[Lines of data]
^^^^^^^^

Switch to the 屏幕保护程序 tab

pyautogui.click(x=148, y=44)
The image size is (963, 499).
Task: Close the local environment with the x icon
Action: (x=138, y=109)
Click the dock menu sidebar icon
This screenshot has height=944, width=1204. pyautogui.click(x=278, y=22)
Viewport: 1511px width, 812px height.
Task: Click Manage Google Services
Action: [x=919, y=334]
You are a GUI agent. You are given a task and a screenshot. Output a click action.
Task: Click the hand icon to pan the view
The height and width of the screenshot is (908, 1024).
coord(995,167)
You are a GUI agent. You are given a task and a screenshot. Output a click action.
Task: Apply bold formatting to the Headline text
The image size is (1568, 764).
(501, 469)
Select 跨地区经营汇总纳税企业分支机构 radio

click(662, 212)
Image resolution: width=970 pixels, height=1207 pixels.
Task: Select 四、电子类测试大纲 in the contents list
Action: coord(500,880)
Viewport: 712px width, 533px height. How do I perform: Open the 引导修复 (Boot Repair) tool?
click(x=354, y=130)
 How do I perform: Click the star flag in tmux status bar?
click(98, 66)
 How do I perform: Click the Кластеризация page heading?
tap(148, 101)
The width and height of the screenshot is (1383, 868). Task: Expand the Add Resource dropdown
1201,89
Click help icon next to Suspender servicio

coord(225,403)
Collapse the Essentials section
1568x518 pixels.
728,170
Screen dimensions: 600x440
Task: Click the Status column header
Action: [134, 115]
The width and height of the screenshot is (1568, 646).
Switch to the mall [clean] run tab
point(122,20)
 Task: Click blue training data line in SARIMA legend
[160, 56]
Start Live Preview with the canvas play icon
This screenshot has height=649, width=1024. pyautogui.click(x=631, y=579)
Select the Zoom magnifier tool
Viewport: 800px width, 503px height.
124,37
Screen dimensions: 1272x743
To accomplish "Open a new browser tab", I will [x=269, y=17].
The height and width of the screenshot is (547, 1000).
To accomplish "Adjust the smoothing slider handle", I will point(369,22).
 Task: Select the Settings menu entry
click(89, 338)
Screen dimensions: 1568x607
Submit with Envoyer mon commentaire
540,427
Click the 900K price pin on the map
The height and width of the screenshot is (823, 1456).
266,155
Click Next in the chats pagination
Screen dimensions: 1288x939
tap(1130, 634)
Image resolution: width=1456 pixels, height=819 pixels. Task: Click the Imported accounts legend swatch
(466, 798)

^^^^^^^^

** Objective **
Put the lines of data above into a numbered list, leaving out any blank lines.

** Response **
1. Switch to the 屏幕保护程序 tab
2. pyautogui.click(x=148, y=44)
3. The image size is (963, 499).
4. Task: Close the local environment with the x icon
5. Action: (x=138, y=109)
6. Click the dock menu sidebar icon
7. This screenshot has height=944, width=1204. pyautogui.click(x=278, y=22)
8. Viewport: 1511px width, 812px height.
9. Task: Click Manage Google Services
10. Action: [x=919, y=334]
11. You are a GUI agent. You are given a task and a screenshot. Output a click action.
12. Task: Click the hand icon to pan the view
13. The height and width of the screenshot is (908, 1024).
14. coord(995,167)
15. You are a GUI agent. You are given a task and a screenshot. Output a click action.
16. Task: Apply bold formatting to the Headline text
17. The image size is (1568, 764).
18. (501, 469)
19. Select 跨地区经营汇总纳税企业分支机构 radio
20. click(662, 212)
21. Image resolution: width=970 pixels, height=1207 pixels.
22. Task: Select 四、电子类测试大纲 in the contents list
23. Action: coord(500,880)
24. Viewport: 712px width, 533px height. How do I perform: Open the 引导修复 (Boot Repair) tool?
25. click(x=354, y=130)
26.  How do I perform: Click the star flag in tmux status bar?
27. click(98, 66)
28.  How do I perform: Click the Кластеризация page heading?
29. tap(148, 101)
30. The width and height of the screenshot is (1383, 868). Task: Expand the Add Resource dropdown
31. 1201,89
32. Click help icon next to Suspender servicio
33. coord(225,403)
34. Collapse the Essentials section
35. 1568x518 pixels.
36. 728,170
37. Screen dimensions: 600x440
38. Task: Click the Status column header
39. Action: [134, 115]
40. The width and height of the screenshot is (1568, 646).
41. Switch to the mall [clean] run tab
42. point(122,20)
43.  Task: Click blue training data line in SARIMA legend
44. [160, 56]
45. Start Live Preview with the canvas play icon
46. This screenshot has height=649, width=1024. pyautogui.click(x=631, y=579)
47. Select the Zoom magnifier tool
48. Viewport: 800px width, 503px height.
49. 124,37
50. Screen dimensions: 1272x743
51. To accomplish "Open a new browser tab", I will [x=269, y=17].
52. The height and width of the screenshot is (547, 1000).
53. To accomplish "Adjust the smoothing slider handle", I will point(369,22).
54.  Task: Select the Settings menu entry
55. click(89, 338)
56. Screen dimensions: 1568x607
57. Submit with Envoyer mon commentaire
58. 540,427
59. Click the 900K price pin on the map
60. The height and width of the screenshot is (823, 1456).
61. 266,155
62. Click Next in the chats pagination
63. Screen dimensions: 1288x939
64. tap(1130, 634)
65. Image resolution: width=1456 pixels, height=819 pixels. Task: Click the Imported accounts legend swatch
66. (466, 798)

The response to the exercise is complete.